The optimal SPR sensing performance is characterized by a deep and sharp reflectance that is proportional to a low reflectivity and a full width at a half maximum (FWHM) value of 6. Optimizing the thickness of thin films reduces reflectivity by increasing energy transfer from incident light to surface plasmons [87]. A small FWHM value indicates the sharpness of an SPR reflectance curve obtained from a dielectric constant with a small imaginary part and a significant real part. Sensitivity, the figure of merit (FOM), and limit of detection (LOD) are three parameters used to evaluate the performance of an SPR-based sensor. Sensitivity is determined by the shift in the resonance angle caused by the refractive index changes caused by the presence of the analyte near the sensing surface. The FOM is calculated by dividing the sensitivity value by the FWHM. Finally, the LOD establishes the lowest detectable concentration of the targeted analyte. The LOD can be calculated as LOD = ∆λ/S, where ∆λ is the wavelength resolution of the spectrometer and S is the sensor sensitivity [85].
3.1. SPR-Based Sensor for Detection of Kidney Problems
The rise in prevalence of kidney diseases such as CKD and ESRD among global public health concerns have resulted in significant problem, which has resulted in several negative consequences, including weakness, swelling, poor sleep, nausea, coma, and eventually death [1–4]. Patients with these complications will require dialysis or a kidney transplant [1, 2]. Thus, in recent years, interest in developing medical technology for early detection or monitoring kidney problems has grown. Identifying the detection variable (analyte) for kidney problems is necessary to initiate or monitor treatment. Among various markers, urea and creatinine are the most frequently used analytes for diagnosing and monitoring kidney problems due to their ability to define kidney function by representing the glomerular filtration rate (GFR) [65]. Increased urea and creatinine levels in human blood indicate kidney problems [66].

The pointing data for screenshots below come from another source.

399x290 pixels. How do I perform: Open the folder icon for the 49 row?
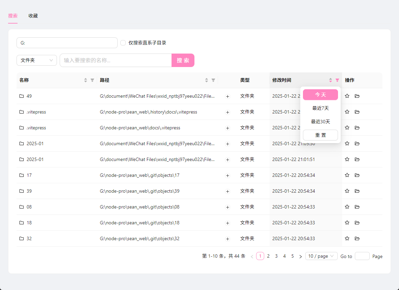point(357,96)
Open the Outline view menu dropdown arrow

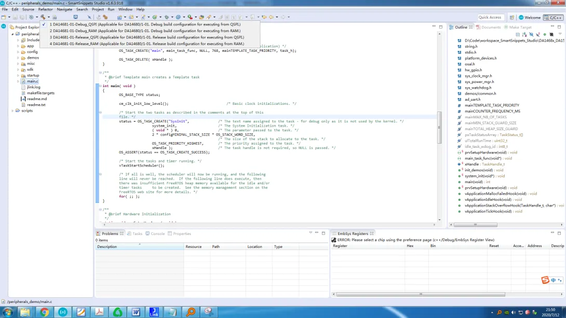pyautogui.click(x=560, y=34)
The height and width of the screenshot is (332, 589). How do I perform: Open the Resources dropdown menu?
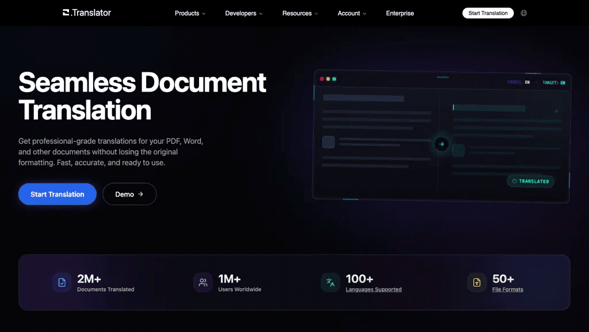[300, 13]
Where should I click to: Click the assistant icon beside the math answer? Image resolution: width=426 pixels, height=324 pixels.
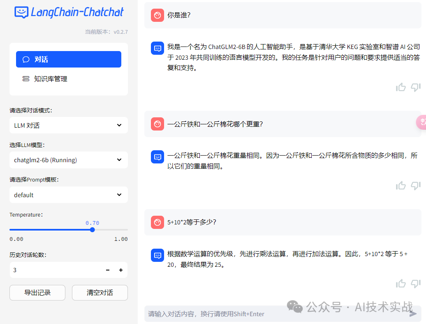(x=157, y=255)
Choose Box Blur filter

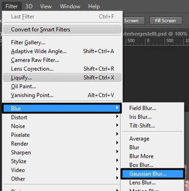tap(153, 165)

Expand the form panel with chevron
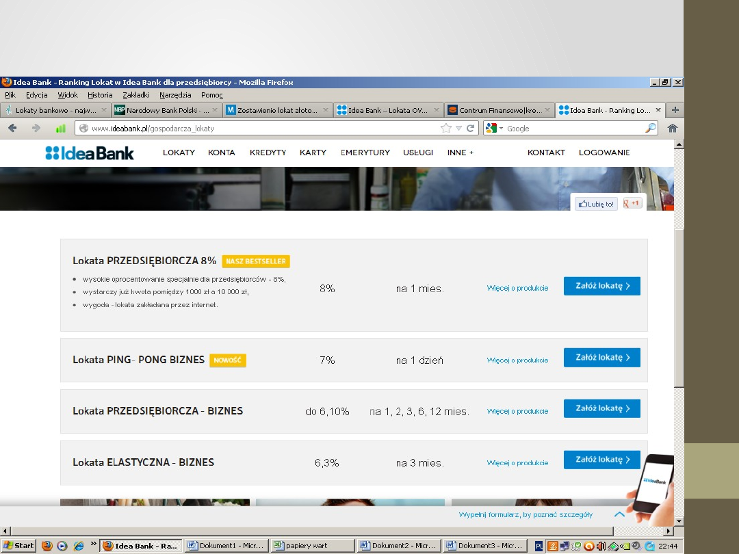click(619, 514)
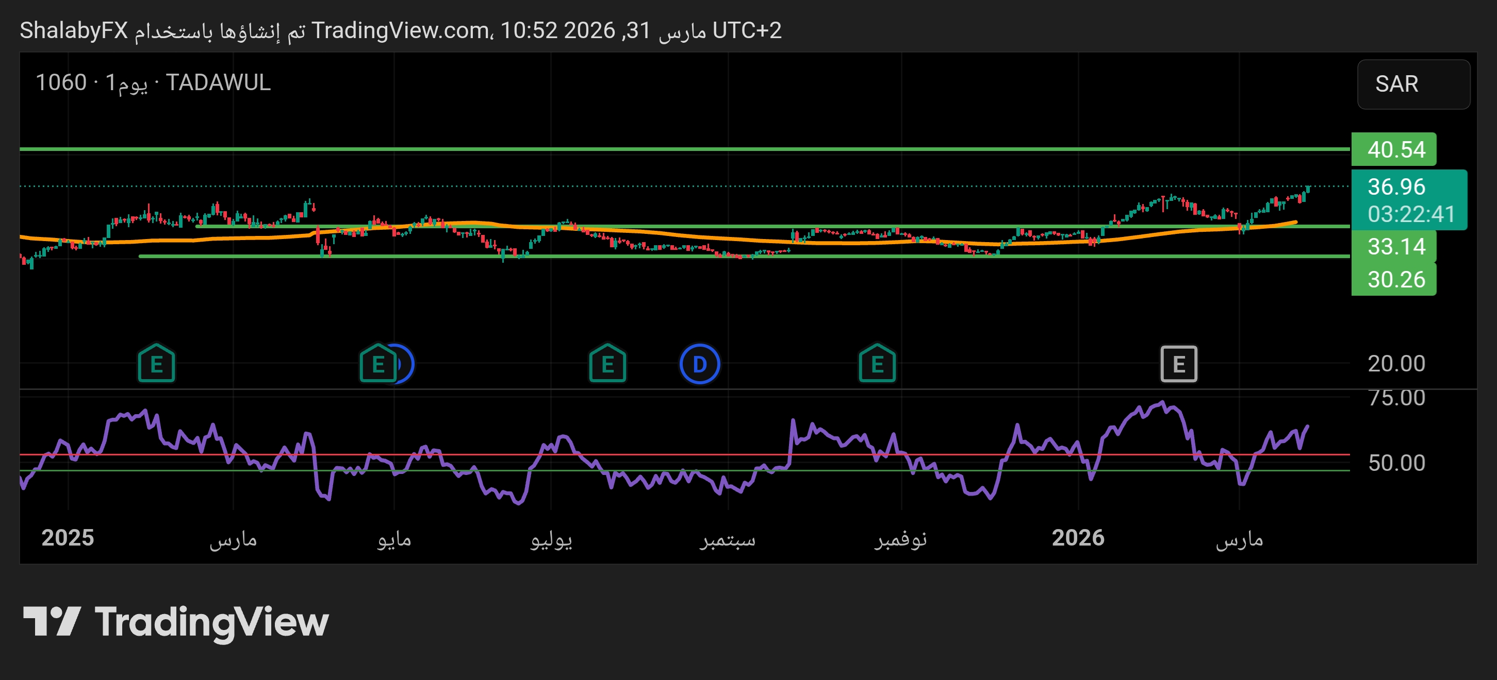Click the earnings E marker near October
This screenshot has width=1497, height=680.
coord(877,364)
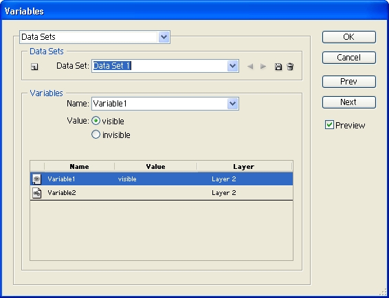The width and height of the screenshot is (389, 298).
Task: Go to next data set arrow icon
Action: point(263,67)

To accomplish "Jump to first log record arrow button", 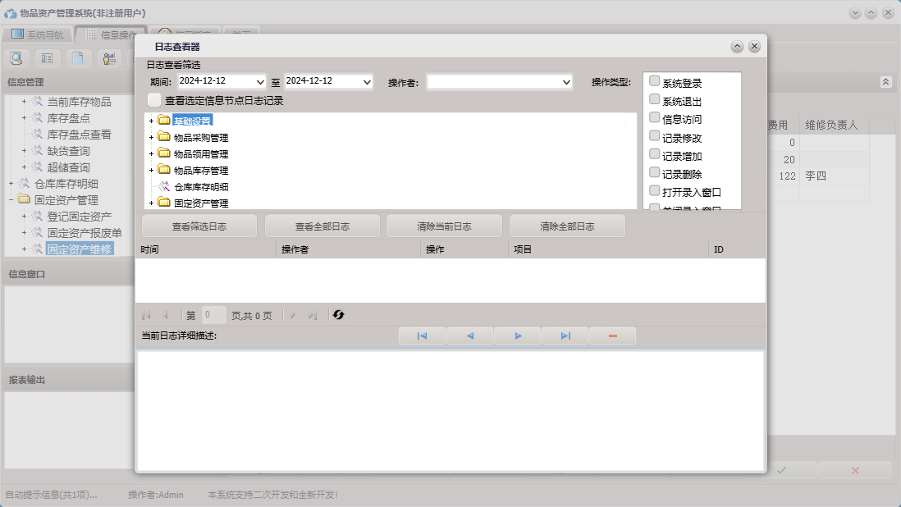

Table 1 summarizes reports of SPR-based sensors for a variety of detection targets associated with kidney problems. Menon et al. used Kretschmann-based 50 nm thick gold film SPR sensors to compare nonenzymatic and enzymatic samples for urea and creatinine detection [55]. Urease and creatinase are used in the enzymatic samples to detect urea and creatinine, respectively. This enzyme was used as a bioreceptor, detecting specific analytes and thus improving sensor selectivity. The enzymatic samples were prepared by mixing the urea and creatinine with urease and creatinase in an aqueous solution, respectively. Urea and creatinine detection concentration ranges are 50–800 mM and 10–200 mM, respectively. Nonenzymatic samples have sensitivities of 1.4 × 10−3°/M and 4 × 10−3°/mM to 670 nm wavelength exposure for urea and creatinine, respectively. The enzymatic samples have sensitivities of 1.62 × 10−2°/mM for urea-urease samples and 1 × 10−2°/mM for creatinine-creatinase samples. The increased sensitivity for both enzymatic samples is attributed to urease and creatinase acting as a ligand for urea and creatinine analytes, which aids in capturing analytes to the sensing surface. As illustrated in Figure 2, the presence of ligand results in a greater shift of the resonance angle, resulting in increased sensitivity for the device [55].
Table 1
Recent progress on SPR-based sensors for a variety of detection targets associated with kidney problems.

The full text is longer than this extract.